When it comes to finding clinical trial candidates online, getting your message in front of the right people is half the battle — which means your website must be designed with its audience in mind. At the end of the day, potential participants won’t spend any time on your page if they don’t like what they see.
Healthcare marketers are engaging in an increasingly competitive fight to attract the most qualified clinical trial recruits. Unsurprisingly, e-recruitment has emerged as an incredibly effective channel for gaining a leg up, especially as over half of all consumers now turn to the internet as their first source for health-related information. And the most engaged segment of this audience tends to be people in poor health who are seeking immediate treatment, according to Deloitte.
As part of this growing trend, an average of 20% of clinical research candidates are now found via e-recruitment, according to a Cutting Edge white paper. Still, the recruitment process tends to consume nearly a third of every clinical trial’s lifespan, causing over 33% of all trials to stretch on much longer than expected — a huge problem when delays can cost pharmaceutical companies anywhere from $600,000 to $8 million a day.
Digital strategies like paid search and SEO have helped CROs and clinical trial coordinators reach ever-broadening candidate pools, but many overlook an essential piece of the conversion puzzle: the trial’s primary website.
Where Many Sites Fall Short
A website is often a candidate’s first impression of the proposed trial, the proverbial “top of the funnel” — and we all know first impressions matter. Unfortunately, according to the same Cutting Edge research, trial websites tend to present noticeable UX issues for first-time visitors, and their initial frustrations often turn into a loss of trust in the entire program.
Many trial sites are poorly designed, since the main work of the project obviously takes place in the clinical stage. These sites can be confusing and difficult to navigate, and often aren’t optimized for mobile browsers — a huge oversight, considering 52% of smartphone owners have used their device to search online for health information, according to Pew Internet.

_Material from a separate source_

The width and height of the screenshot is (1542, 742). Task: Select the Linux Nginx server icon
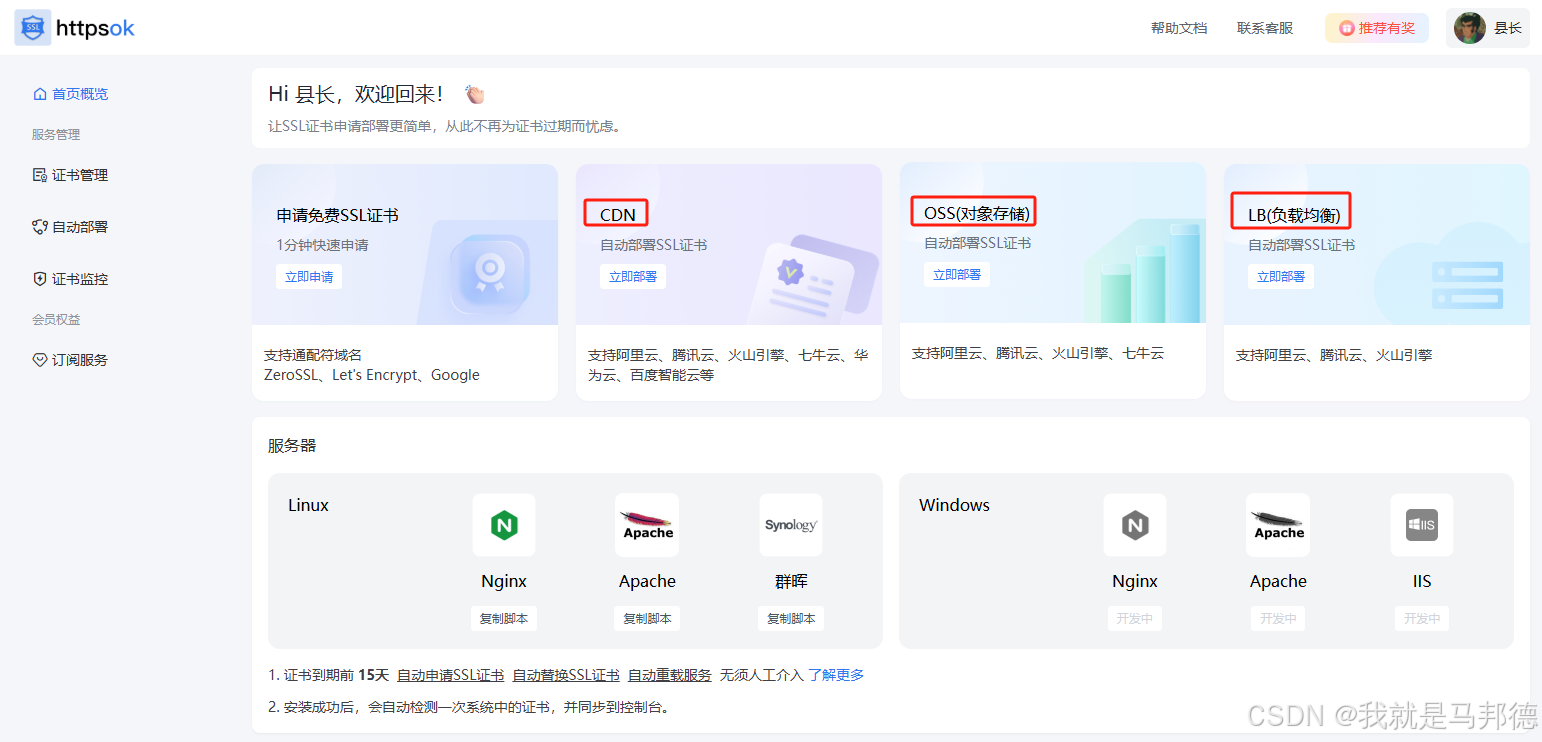click(504, 524)
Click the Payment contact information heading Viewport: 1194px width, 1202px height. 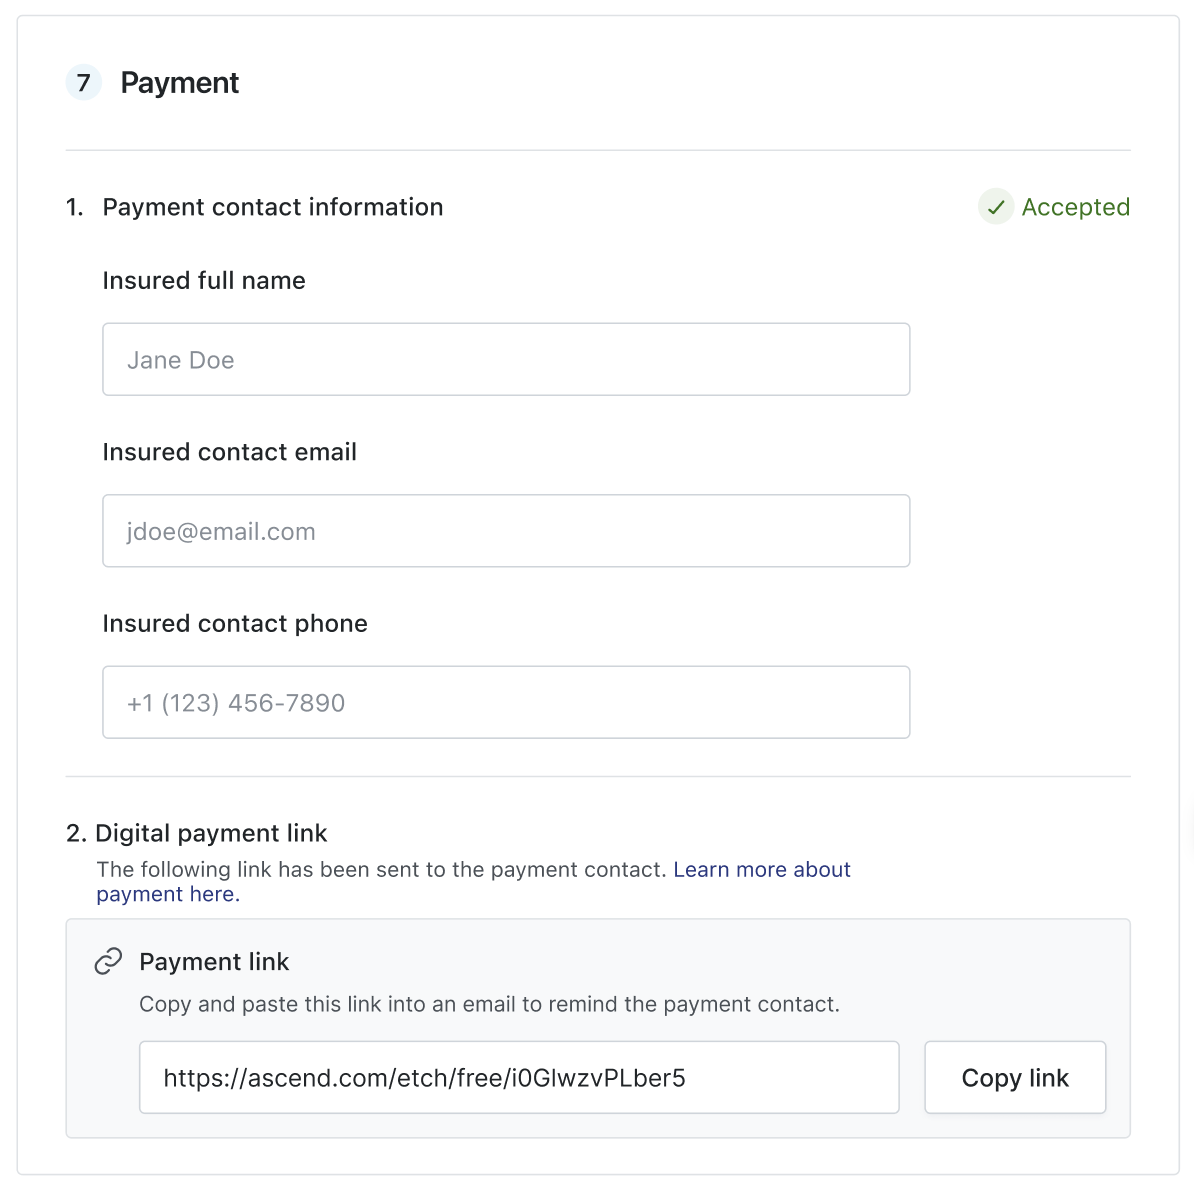click(272, 207)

Thanks to these issues with often-hastily constructed sites, many potentially suitable recruits are left unsure of whether or not they even qualify for the trial.
What’s worse, a poorly designed site can completely undermine the trial’s credibility. Visitors might fear that their personal information and medical history won’t stay personal for long — a huge blow for recruiters, since that data is the entire basis on which clinical trials select their participants. On the other hand, who can blame them? It stands to reason that, “If I can’t understand what they’re asking for and the site is second-rate, how can I trust they’ll be any more competent handling my information?”
Build Trust and Enhance Experience Through Surveys
Candidates should be guided to the information they need as soon as they reach the site — this means that everything from titles to trial descriptions to medical definitions to contact information should be clear, concise, and easily accessible. Picture your least tech-savvy relative, and ask yourself if they could painlessly navigate your site. And think about FAQs first: what do your trial candidates need to know?
Surveys and quizzes should be immediately accessible, both to screen for eligible candidates and to grow your candidate pool for future trials (not to mention demonstrate that you won’t waste your participants’ time). Remember, as with any type of clinical recruitment, quality is more important than quantity, so make a point of ensuring that candidates feel that their efforts are valued.
Some sites even use candidates’ demographic information to outline the clinical journey for them in text or video. Multimedia is increasingly an expectation for consumers on the web, and a short, informative video can dramatically improve the candidate experience and bolster conversion rates.
Also, remember to always track every visitor, regardless of their qualifications — many of them might not be a fit for your current trial, but that doesn’t mean they won’t be for the next one. To this end, remarketing strategies allow CROs and trial coordinators to target people who have visited their sites, qualify them based on demographics and online user habits, and serve them paid advertisements.
For clinical trial recruiters, these efforts are more than worthwhile. According to Datamonitor (via Cutting Edge), e-recruitment for clinical trials costs an average of 75% less per participant than traditional marketing channels. If marketers learn to focus on the candidate journey and improve their online presence with a high-quality website, those successes will only be multiplied.